[EXERCISE OBJECTIVE]
Each line from the one containing "Where should I click to: Open" through the end of the entries below must be output exactly; no other line belongs.

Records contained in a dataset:

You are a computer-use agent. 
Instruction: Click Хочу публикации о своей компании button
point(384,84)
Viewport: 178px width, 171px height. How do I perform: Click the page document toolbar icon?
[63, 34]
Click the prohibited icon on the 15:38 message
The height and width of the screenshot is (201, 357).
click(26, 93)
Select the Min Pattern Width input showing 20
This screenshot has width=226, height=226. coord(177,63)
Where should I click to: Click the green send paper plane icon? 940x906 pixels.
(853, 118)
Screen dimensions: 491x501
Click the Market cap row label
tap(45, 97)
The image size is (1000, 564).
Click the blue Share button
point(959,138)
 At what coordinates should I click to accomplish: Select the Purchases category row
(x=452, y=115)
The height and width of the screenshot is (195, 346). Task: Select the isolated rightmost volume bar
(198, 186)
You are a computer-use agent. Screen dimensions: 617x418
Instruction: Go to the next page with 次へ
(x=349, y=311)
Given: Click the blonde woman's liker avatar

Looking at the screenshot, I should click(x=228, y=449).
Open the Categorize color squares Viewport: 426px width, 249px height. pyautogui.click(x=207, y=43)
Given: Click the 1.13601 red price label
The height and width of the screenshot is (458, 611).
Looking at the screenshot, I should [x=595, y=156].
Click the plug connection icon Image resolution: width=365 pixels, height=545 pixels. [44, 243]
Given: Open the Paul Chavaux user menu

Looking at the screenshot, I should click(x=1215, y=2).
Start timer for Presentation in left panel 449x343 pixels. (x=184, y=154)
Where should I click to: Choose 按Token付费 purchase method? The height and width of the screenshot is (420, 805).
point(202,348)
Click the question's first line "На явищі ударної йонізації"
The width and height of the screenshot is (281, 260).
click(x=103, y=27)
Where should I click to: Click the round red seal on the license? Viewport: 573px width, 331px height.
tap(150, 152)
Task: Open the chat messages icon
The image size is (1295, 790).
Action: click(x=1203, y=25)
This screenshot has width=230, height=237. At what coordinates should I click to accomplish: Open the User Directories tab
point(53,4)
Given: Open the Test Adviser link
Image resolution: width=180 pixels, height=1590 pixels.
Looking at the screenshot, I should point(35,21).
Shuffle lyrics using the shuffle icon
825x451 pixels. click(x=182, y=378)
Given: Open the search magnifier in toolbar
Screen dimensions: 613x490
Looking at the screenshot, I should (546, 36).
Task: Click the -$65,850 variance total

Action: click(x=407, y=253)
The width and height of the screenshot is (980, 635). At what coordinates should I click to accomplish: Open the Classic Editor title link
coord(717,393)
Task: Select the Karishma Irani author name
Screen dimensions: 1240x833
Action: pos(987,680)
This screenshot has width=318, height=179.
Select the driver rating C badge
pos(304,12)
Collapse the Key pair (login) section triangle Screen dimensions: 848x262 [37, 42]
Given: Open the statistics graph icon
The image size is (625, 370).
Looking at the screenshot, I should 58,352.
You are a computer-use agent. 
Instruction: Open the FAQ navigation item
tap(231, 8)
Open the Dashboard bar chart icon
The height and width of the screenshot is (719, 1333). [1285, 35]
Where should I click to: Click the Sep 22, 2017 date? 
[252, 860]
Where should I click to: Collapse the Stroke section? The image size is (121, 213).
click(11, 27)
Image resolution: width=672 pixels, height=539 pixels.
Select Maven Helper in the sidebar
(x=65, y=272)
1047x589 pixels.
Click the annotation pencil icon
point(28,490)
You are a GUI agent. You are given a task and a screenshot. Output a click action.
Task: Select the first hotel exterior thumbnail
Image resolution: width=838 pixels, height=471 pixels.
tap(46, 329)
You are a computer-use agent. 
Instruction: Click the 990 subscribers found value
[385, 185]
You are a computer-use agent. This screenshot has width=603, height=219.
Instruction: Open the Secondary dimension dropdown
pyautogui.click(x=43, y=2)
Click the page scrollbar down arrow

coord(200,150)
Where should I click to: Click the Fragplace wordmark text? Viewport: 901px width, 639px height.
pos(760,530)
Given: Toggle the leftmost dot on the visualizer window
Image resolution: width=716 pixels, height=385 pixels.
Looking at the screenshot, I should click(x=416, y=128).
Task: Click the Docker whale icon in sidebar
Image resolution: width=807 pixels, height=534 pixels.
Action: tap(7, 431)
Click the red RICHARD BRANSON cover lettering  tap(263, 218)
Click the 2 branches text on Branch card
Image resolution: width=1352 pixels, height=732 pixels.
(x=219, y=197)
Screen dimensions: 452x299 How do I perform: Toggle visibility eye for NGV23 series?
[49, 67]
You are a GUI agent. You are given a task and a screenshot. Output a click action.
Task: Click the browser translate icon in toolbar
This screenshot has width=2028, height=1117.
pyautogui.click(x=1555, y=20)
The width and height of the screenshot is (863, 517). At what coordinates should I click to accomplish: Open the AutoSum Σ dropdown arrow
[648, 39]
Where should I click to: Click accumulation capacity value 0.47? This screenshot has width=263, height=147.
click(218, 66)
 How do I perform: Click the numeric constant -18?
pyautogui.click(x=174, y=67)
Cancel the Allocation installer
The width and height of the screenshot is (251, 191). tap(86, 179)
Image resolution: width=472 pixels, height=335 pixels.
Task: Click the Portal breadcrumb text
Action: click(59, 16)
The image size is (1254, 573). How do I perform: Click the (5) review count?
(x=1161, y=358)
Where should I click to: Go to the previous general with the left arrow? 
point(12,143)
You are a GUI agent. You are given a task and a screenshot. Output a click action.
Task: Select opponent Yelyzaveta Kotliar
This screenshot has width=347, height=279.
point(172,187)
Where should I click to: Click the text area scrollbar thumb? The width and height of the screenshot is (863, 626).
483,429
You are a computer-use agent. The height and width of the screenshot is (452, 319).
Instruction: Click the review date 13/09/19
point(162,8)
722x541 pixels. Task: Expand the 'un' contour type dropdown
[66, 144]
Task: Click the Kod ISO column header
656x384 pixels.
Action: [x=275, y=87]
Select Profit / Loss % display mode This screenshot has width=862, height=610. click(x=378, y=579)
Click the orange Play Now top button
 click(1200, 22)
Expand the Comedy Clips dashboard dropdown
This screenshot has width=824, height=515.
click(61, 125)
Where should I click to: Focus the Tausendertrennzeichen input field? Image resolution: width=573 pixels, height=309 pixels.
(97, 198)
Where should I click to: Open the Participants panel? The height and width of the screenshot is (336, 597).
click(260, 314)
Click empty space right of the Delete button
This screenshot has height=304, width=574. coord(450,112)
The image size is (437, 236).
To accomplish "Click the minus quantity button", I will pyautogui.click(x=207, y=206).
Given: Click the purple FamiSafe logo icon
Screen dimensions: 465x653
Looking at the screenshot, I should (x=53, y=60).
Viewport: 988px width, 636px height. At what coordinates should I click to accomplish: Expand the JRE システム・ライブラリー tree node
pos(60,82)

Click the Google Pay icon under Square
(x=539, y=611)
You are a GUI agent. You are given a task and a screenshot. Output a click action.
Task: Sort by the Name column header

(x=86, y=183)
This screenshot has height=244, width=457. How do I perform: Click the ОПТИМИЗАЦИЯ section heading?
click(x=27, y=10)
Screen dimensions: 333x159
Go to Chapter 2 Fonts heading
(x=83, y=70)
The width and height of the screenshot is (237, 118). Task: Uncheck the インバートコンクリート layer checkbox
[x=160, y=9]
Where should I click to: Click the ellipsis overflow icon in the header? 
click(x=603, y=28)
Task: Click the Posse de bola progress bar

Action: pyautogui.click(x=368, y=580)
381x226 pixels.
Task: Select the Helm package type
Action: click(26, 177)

[RESPONSE]
Where should I click to: Open the Participants panel? The height and width of the screenshot is (336, 597).
click(260, 314)
Click empty space right of the Delete button
This screenshot has height=304, width=574. coord(450,112)
The image size is (437, 236).
To accomplish "Click the minus quantity button", I will pyautogui.click(x=207, y=206).
Given: Click the purple FamiSafe logo icon
Screen dimensions: 465x653
Looking at the screenshot, I should (x=53, y=60).
Viewport: 988px width, 636px height. At what coordinates should I click to accomplish: Expand the JRE システム・ライブラリー tree node
pos(60,82)

Click the Google Pay icon under Square
(x=539, y=611)
You are a GUI agent. You are given a task and a screenshot. Output a click action.
Task: Sort by the Name column header

(x=86, y=183)
This screenshot has height=244, width=457. How do I perform: Click the ОПТИМИЗАЦИЯ section heading?
click(x=27, y=10)
Screen dimensions: 333x159
Go to Chapter 2 Fonts heading
(x=83, y=70)
The width and height of the screenshot is (237, 118). Task: Uncheck the インバートコンクリート layer checkbox
[x=160, y=9]
Where should I click to: Click the ellipsis overflow icon in the header? 
click(x=603, y=28)
Task: Click the Posse de bola progress bar

Action: pyautogui.click(x=368, y=580)
381x226 pixels.
Task: Select the Helm package type
Action: click(26, 177)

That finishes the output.